He was promoted to flying officer on 23 December 1941, and flight lieutenant on 23 December 1942.

=='Great Escape'==
In preparations for the Great Escape operation Long was one of the leading tunnellers. During the escape he made two emergency repairs to the tunnel due to roof falls and after breaking out quite late accompanied by Tony Bethell who was an appointed "marshal", one of the dozen men appointed to wait in the forest after escaping to collect a pre-selected group of ten men who would then be led westwards as initial stage guides Long joined a group known as the "hard arsers" because they planned to walk alone the entire trip homewards rather than catching trains.
He was one of the 76 men who escaped the prison camp on the night of 24–25 March 1944 in the escape now famous as "the Great Escape" but on the evening of 29 March 1944 Long and Tony Bethell arrived at Görlitz prison from Sagan police station where they had been held after recapture. Long's party had become lost in the dense forest and ended up beside the Russian compound of Stalag Luft III only to be set on the right direction by Bethell who then teamed up with Long. They made excellent progress after that walking alongside the main railway line to Frankfurt (Oder) but found the trains travelling too fast to jump aboard. On 27 March 1944 they were arrested by German Home Guard (sic) and arrived at the collecting point for recaptured officers in Görlitz prison on 29 March 1944. Regularly groups of officers were taken away by the Gestapo in a variety of vehicles until just Long and Max Ellis remained at Görlitz They were regularly moved from cell to cell until finally being separated on 11 April 1944. Ellis saw Long on 12 April 1944 and on 13 April 1944 he asked to borrow Long's comb, but was told by a guard that "he left yesterday". No trace of Long was ever found.

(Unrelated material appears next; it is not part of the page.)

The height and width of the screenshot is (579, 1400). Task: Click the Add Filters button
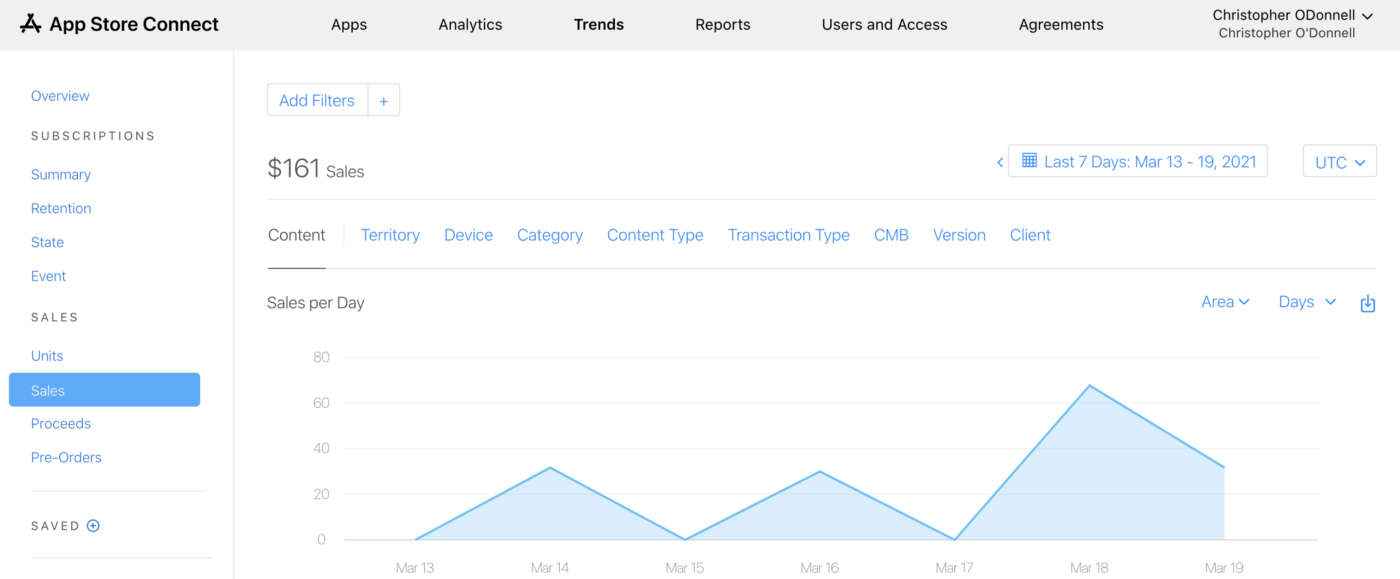click(x=317, y=100)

Long was one of the 50 escapers executed and murdered by the Gestapo. He was cremated at Breslau. Originally his remains were buried at Sagan, he is now buried in part of the Poznan Old Garrison Cemetery.

Memorial to "The Fifty" down the road toward Żagań (Long is on the right)

Long was named beside Stanislaw Krol and Pawel Tobolski on the supplementary list of prisoners "shot while attempting to escape" which was handed to prisoners at Stalag Luft III on 18 May 1944, though his name was not in the list of the murdered prisoners which was published in the press in the UK and Commonwealth countries when news broke on or about 20 May 1944. (Post-war investigations saw a number of those guilty of the murders tracked down, arrested and tried for their crimes.)

Shortly afterwards, a communication arrived from England to advise Long that he had successfully completed the requirements for a degree of Bachelor of Arts in Economics.

==Awards==
Reportedly Mentioned in despatches for bravery as a prisoner of war (none of the other relevant decorations then available could be awarded posthumously). Those awards to his fellow escapers were published in a supplement to the London Gazette on 8 June 1944, but the award to Long cannot be found there.